==== 本文 ====

超音波検査はどのような検査なのか?
超音波検査は、人には聴取できない程度の高い周波数の音波(超音波)を利用して体内の様子を調べる検査です。ゼリーを塗布したプローブ(探触子)を人体にあて超音波を送信し、反射波を受診して映像化することで、臓器や組織の様子を確認できるのです。
超音波をあてた時、人は痛みや刺激まったく感じないため、人体に悪影響がほとんどない低侵襲の検査であると言えます。
超音波検査でわかること
心臓超音波検査
心臓の超音波では、心臓の大きさ・形・拍動するときの動き・心臓内の弁膜の動きを調べます。心臓の大きさは手拳大であり、先のとがらない円錐を逆さにしたような形をしています。しかし病気が隠れている場合には心臓の形や大きさが本来のものから変化していたり、血流に変化が生じたりするのです。
心臓超音波で発見できる病気は、心不全・心臓弁膜症・心筋症・心膜炎・心嚢炎・心筋梗塞・先天性心疾患(心室中隔欠損や心房中隔欠損など)などです。

==== 表示情報 ====

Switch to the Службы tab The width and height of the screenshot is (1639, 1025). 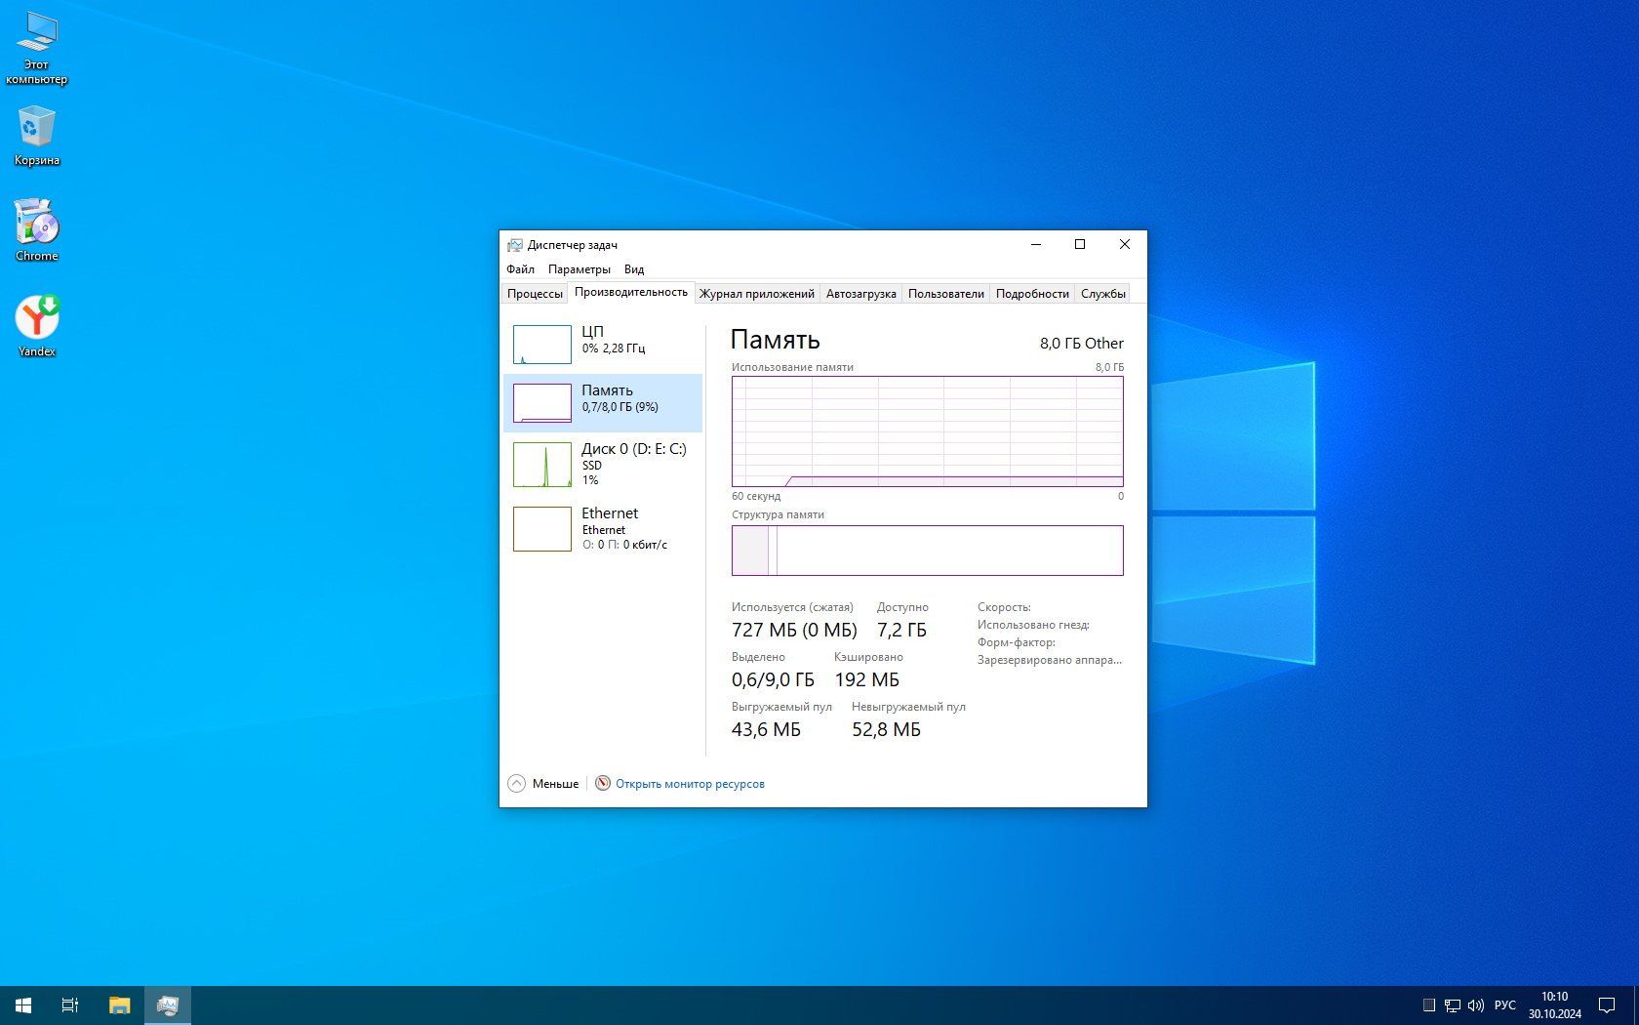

====
==== 表示情報 ====

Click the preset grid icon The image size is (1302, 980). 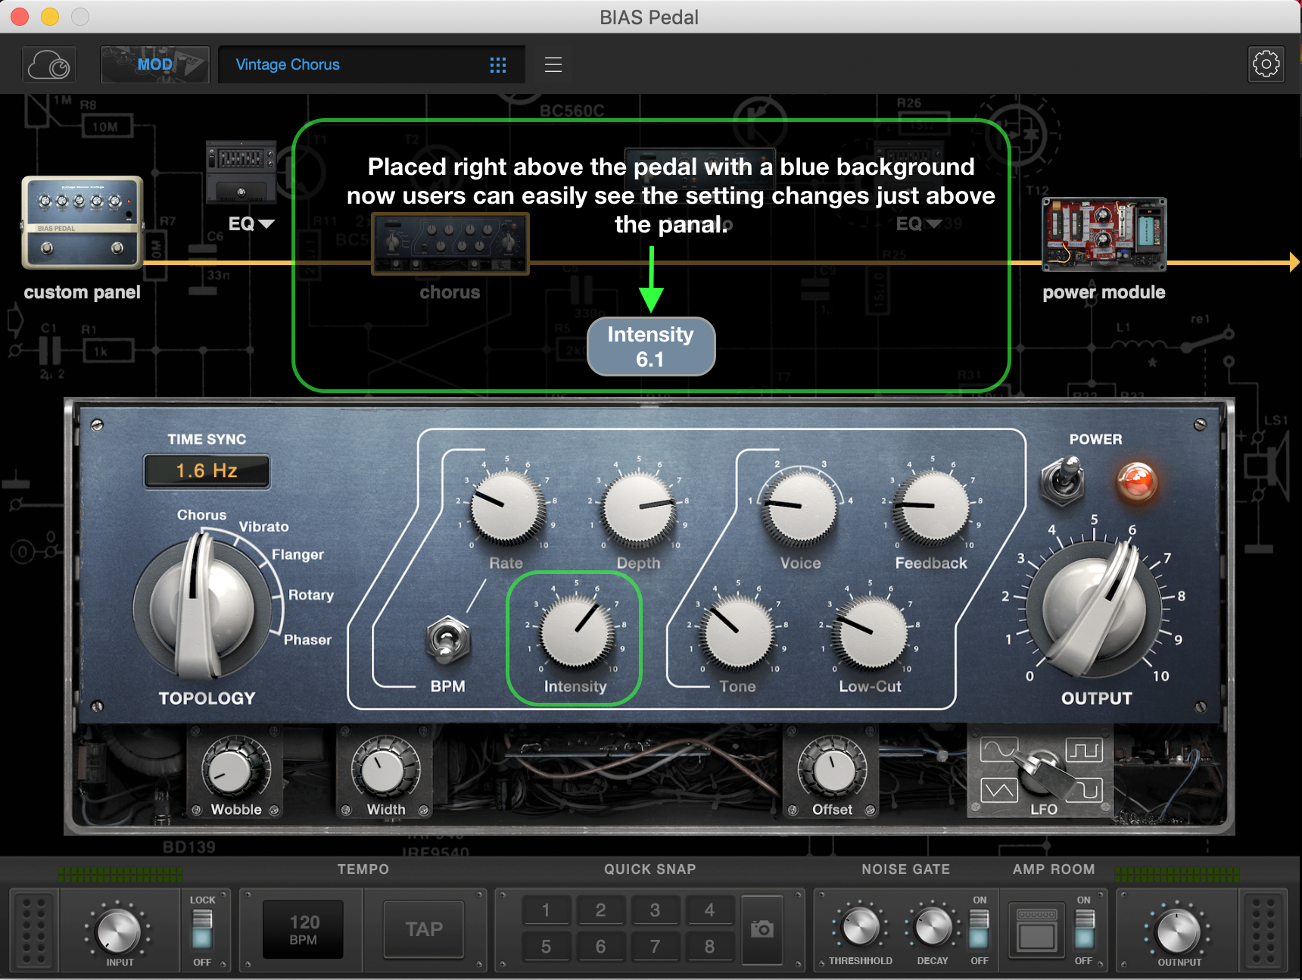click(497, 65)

====

課題
1. 超音波検査に関する本文に照らして、次の(a)〜(c)が本文の内容と一致するかどうかを「はい」または「いいえ」で答え、判断の根拠となる本文の語句をそのまま引用してください。
(a) 超音波検査では、ゼリーを塗布したプローブを人体にあてる。
(b) 超音波をあてると、人は軽い痛みを感じる。
(c) 心臓の大きさは手拳大である。
2. 超音波検査に関する本文から、「超音波検査でわかること」から「に変化が生じたりするのです。」までの部分を一字も変えずに抜き出してください。

解答
1.
(a) はい。「ゼリーを塗布したプローブ(探触子)を人体にあて超音波を送信し」
(b) いいえ。「超音波をあてた時、人は痛みや刺激まったく感じないため」
(c) はい。「心臓の大きさは手拳大であり」

2.
超音波検査でわかること
心臓超音波検査
心臓の超音波では、心臓の大きさ・形・拍動するときの動き・心臓内の弁膜の動きを調べます。心臓の大きさは手拳大であり、先のとがらない円錐を逆さにしたような形をしています。しかし病気が隠れている場合には心臓の形や大きさが本来のものから変化していたり、血流に変化が生じたりするのです。